How to test the hardenability of steel?

One of the most common methods for testing the hardenability of steel is the Jominy quenching test in accordance with DIN EN ISO 642, which was named after the metallurgist Walter E. Jominy, who developed it.

The procedure for the Jominy test is briefly summarized as follows: A normalized, round metal rod of standard-compliant size is austenitized. The holding time is 30 – 35 min. Decarburization must not take place. After heat treatment, the sample is quenched at one end with water at room temperature. The cooling rate varies with the length of the bar. While it is highest at the quenched end, the cooling rate decreases with increasing distance. After cooling, a flat surface is ground on the sample and the hardenability is determined by measuring the hardness (HRC) along the bar. The further the hardness has increased from the quenched end, the higher the hardenability.

The hardenability can be measured using the Jominy tables (H-band). These tables predict the hardness of a product from the surface to the core.

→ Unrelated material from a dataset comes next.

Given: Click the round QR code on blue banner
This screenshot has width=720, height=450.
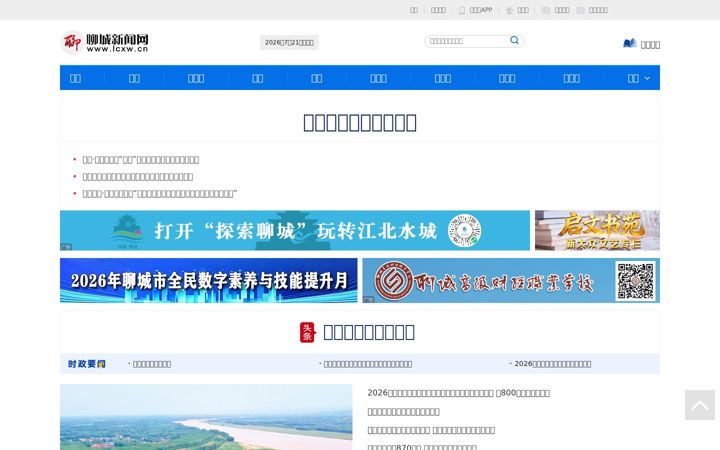Looking at the screenshot, I should point(464,231).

In addition to the Jominy test, there are other methods for determining the hardenability of metals, such as the Grossmann test.

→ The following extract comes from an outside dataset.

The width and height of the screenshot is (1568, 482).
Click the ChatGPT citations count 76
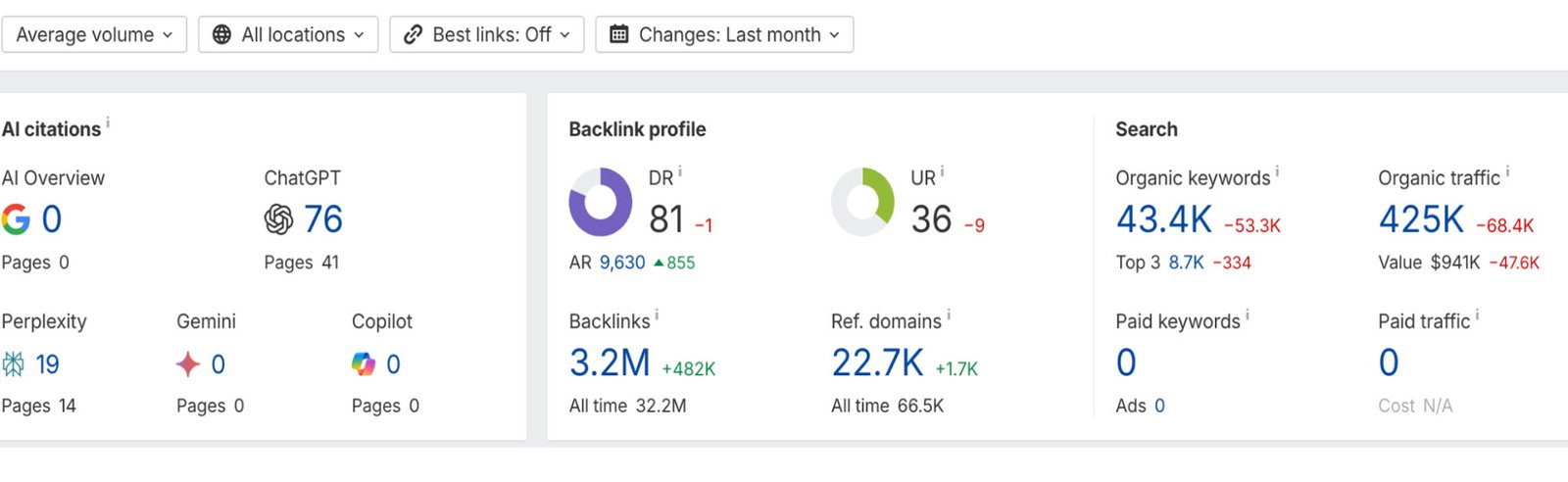point(323,219)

The 4 factors influencing hardenability

The hardenability of steel is influenced by four main factors:

  • Grain size
  • Austenitisation temperature and time
  • Carbon content of the steel
  • Alloying elements in the steel.

Grain size limit

The hardenability of steel correlates positively with the grain size. This means that it increases with increasing grain size. Coarse grains have detrimental effects such as increased brittleness and a higher tendency to quenching cracks. This method of influencing hardenability is therefore avoided under normal circumstances.

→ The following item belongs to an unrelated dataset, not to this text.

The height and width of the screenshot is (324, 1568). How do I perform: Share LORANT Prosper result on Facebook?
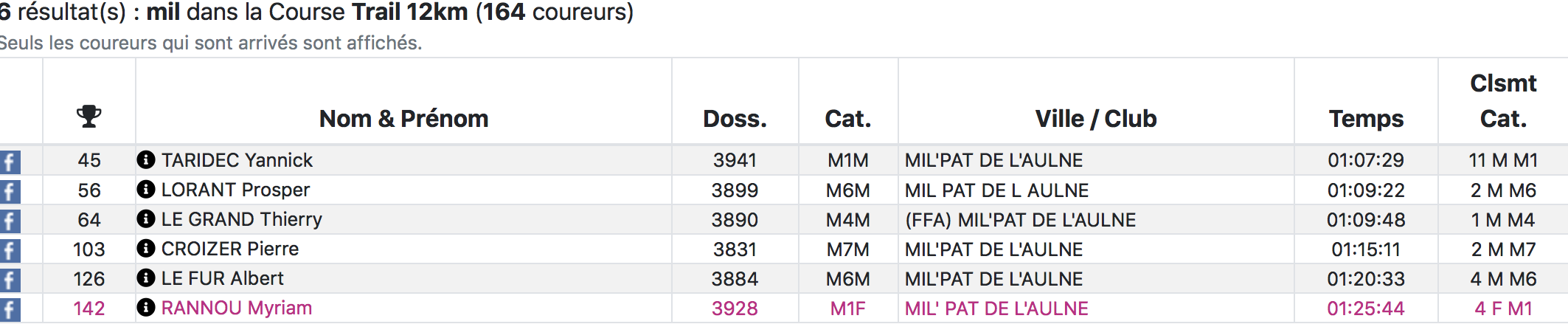pyautogui.click(x=10, y=191)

Austenitisation temperature and time

In order to positively influence the hardenability of steels, the alloying elements must be brought into solution. In addition, the steel must be heated to the correct austenitising temperature and exposed to this temperature for a sufficiently long time so that a homogeneous microstructure is formed. Caution is required with this process, as an excessively long holding time leads to a coarse austenite grain.

Carbon content

The carbon content affects both the hardness and the hardenability of the steel. Carbon has the property of increasing hardenability when its content is up to 0.77 %. Above this level, however, hardenability decreases.

Alloying elements

Alloying elements reduce the diffusion rate of carbon, thereby reducing the critical cooling rate required for martensite formation. This increases the stability of the austenite, which results in an increase in hardenability. However, undissolved inclusions such as nitrides or non-metallic inclusions reduce the hardenability of steel.